## Document segment:
===

Showing posts with label religion and gut feeling. Show all posts
Showing posts with label religion and gut feeling. Show all posts

Tuesday, April 16, 2013

Following Gut Instincts to the Awareness of Our True Human Nature


 Few people really understand the esoteric meaning of "redemption" and thus simply understand it as some sort of higher spiritual force granting forgiveness to a lost soul though some atonement. But as we become more aware of ourselves through reflection on our gut feelings and instincts, we understand redemption with more self-involvement and see it as a deep renewal process of returning to the true Self, the Source of our Being; and we discover in that awareness the true Nature of the human being. For at the core of the human being, within all our Natures, springs our vital energy connected to the Sacred. There within our Nature we find the impact of our experiences upon us, our truth as we know it, and the inner needs that flower our motivation behind all our actions, even those actions we find difficult to explain or understand in positive ways become clear as acts of caring. 

Without an awareness of our inner Nature, we have no truth to hold onto and little of what we think is actually real. But how can we say our past is not really what we think it is? How can we say that we have always cared as human beings in our guts and our Human Nature? How can we say this when there are actions we know we have committed that were vile and poisonous to others? And when there are actions we have not made that have left our brothers and sisters alone and cold? We know the history of our actions, our behavior, so how can we challenge that these hauntings we have, these thoughts of who we have been are not real? The evidence weights so very heavy in favor of focusing on the external beliefs of good and evil, and in believing that truth lies only in an external judgment of human actions. And we are told to believe that the unseen part of the human experience is best left described as the "beast" by the religious majority and that this beast must be tamed—which is all "a powerful instrument for human mind control and a dogma that has become the foundation of human behavior control in both Mid Eastern and Western cultures".

===

## Available data:
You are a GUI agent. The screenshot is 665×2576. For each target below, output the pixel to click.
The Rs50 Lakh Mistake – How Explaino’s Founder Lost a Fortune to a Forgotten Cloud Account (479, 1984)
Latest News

===

## To-do list:
A. From the post on gut instincts and redemption, copy out the part that opens with the words containing "Few people really" and closes with "acts of caring.".
B. Answer these questions about the post on gut instincts and redemption:
(i) On what date was the post published?
(ii) What label does the post say the religious majority gives to the unseen part of the human experience?
(iii) In which two cultures does the quoted passage say this dogma has become the foundation of human behavior control?

## Solutions to each task:
A.
Few people really understand the esoteric meaning of "redemption" and thus simply understand it as some sort of higher spiritual force granting forgiveness to a lost soul though some atonement. But as we become more aware of ourselves through reflection on our gut feelings and instincts, we understand redemption with more self-involvement and see it as a deep renewal process of returning to the true Self, the Source of our Being; and we discover in that awareness the true Nature of the human being. For at the core of the human being, within all our Natures, springs our vital energy connected to the Sacred. There within our Nature we find the impact of our experiences upon us, our truth as we know it, and the inner needs that flower our motivation behind all our actions, even those actions we find difficult to explain or understand in positive ways become clear as acts of caring.

B.
(i) Tuesday, April 16, 2013
(ii) The "beast"
(iii) Mid Eastern and Western cultures